Estava na hora de a chatice dar o ar da graça na 48ª Mostra Internacional de Cinema em São Paulo

mexicano sangue quente:
os estereótipos fazem a festa
“A cozinha” não é um filme sobre cozinha. Duro dizer isso, mas não é. Em alguns momentos, enquanto assistia a minha sessão no Reserva Cultural, um cinema do Jardins paulistano, me perguntava por que o diretor mexicano Alonso Ruizpalacios, de 46 anos, não havia usado seu terceiro longa para cair matando sobre o gosto culinário decadentista do burguês. Ettore Scola já havia dado a dica em “Hostaria!”, maravilhoso episódio do filme “Os Novos Monstros” (1977) onde tudo acaba… em farinha. Mas assim não foi.

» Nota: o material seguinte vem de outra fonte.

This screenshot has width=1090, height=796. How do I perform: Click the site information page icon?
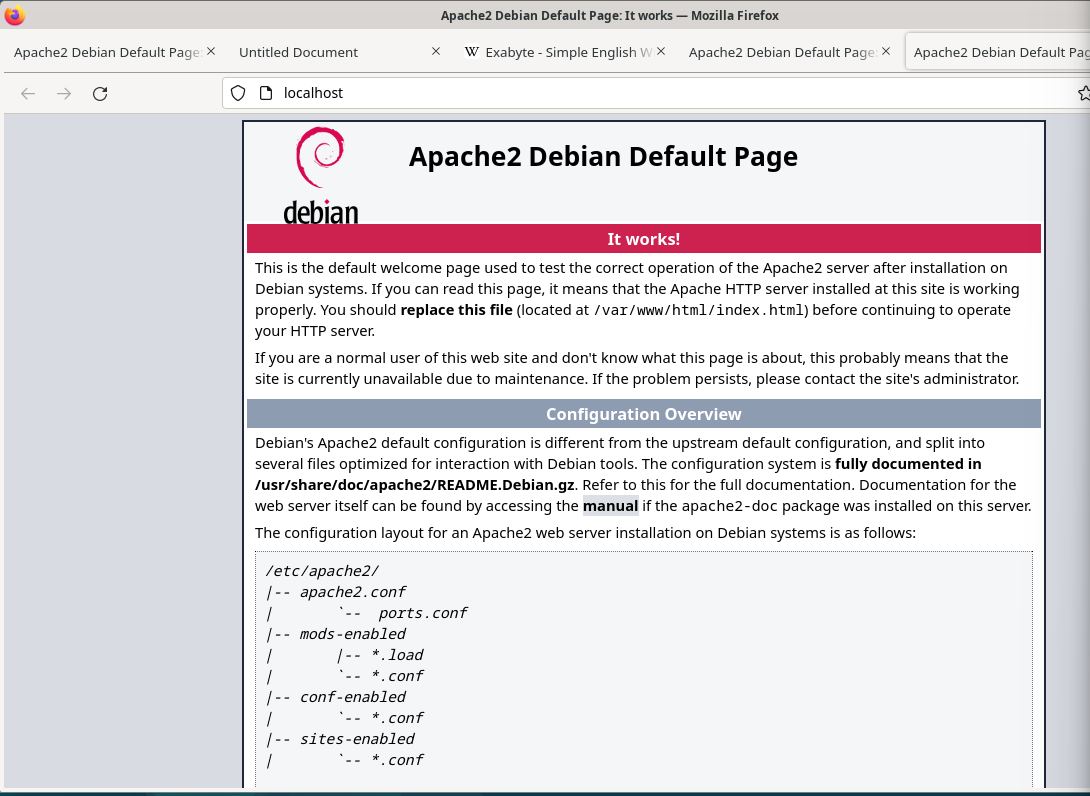coord(265,93)
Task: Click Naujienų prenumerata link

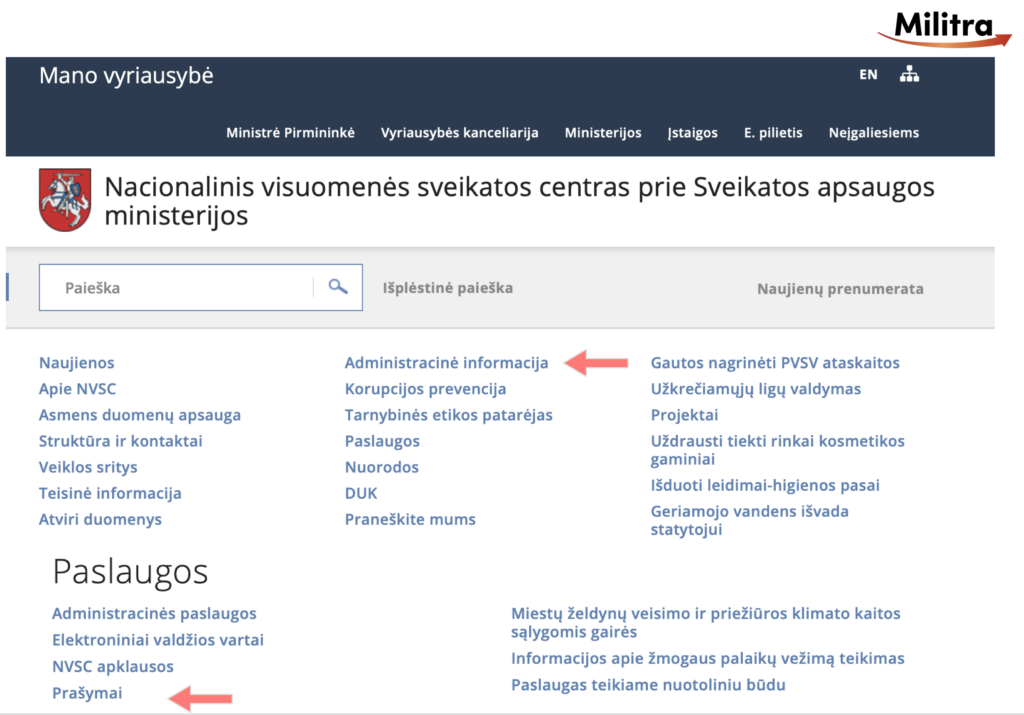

Ruizpalacios trabalhou o roteiro a partir de uma peça de Arnold Wesker que desconheço. Preferiu, em lugar de falar sobre cozinha, fazer um filme sobre cozinheiros. Partidos de todas as nacionalidades subjugadas – marroquina, mexicana, preta do Brooklyn – a restar emparedadas na Estátua da Liberdade, que os renegou às estações de comida de um restaurante fast food, eles não têm histórias no filme, mas estereótipos. Os mexicanos são esquentados, machistas como convém. O patrão sádico é o senhor Rashid. E a estadunidense do filme, a garçonete loira disputada por todos os homens, interpretada por Rooney Mara, pede a seu amante, o cozinheiro Pedro (Raúl Briones), que fale com ela eroticamente em espanhol. Foi a parte do filme que me fez rir.
Overreacting. Todo mundo se inerva demais, grita demais, fala demais, colocando as entranhas (hum) para fora quando menos se espera. Não há clímax. Não há ritmo. Tudo é pequeno e já é muito. Um gesto bruto corresponde a uma tragada intensa, que vai resultar num prato quebrado, seguido de uma cuspida no chão, uma estante de alumínio amassada com soco e o bater das mãos acoplado a uma risada mortal (um detalhe é que Rooney Mara vem a ser a esposa de Joaquín Phoenix, bastante conhecido por seu papel como Coringa).
Há também o famoso aborto traumático, não assimilado pelo latino que quer ser pai e pela grávida que sangra no pós-clínica. Mas é melhor eu não me estender nas objeções. Na sessão a que compareci, os espectadores aplaudiram ao final. Porém, me pergunto de que adianta filmar para não fluir. Um filme que não pensa nos encadeamentos nem nas falas, em que os atores trabalham cada um por si e em que a fotografia, a maioria em PB (fica azul numa sequência no frigorífico), parece filtro, não arquitetura. Fazer um filme chato pra quê?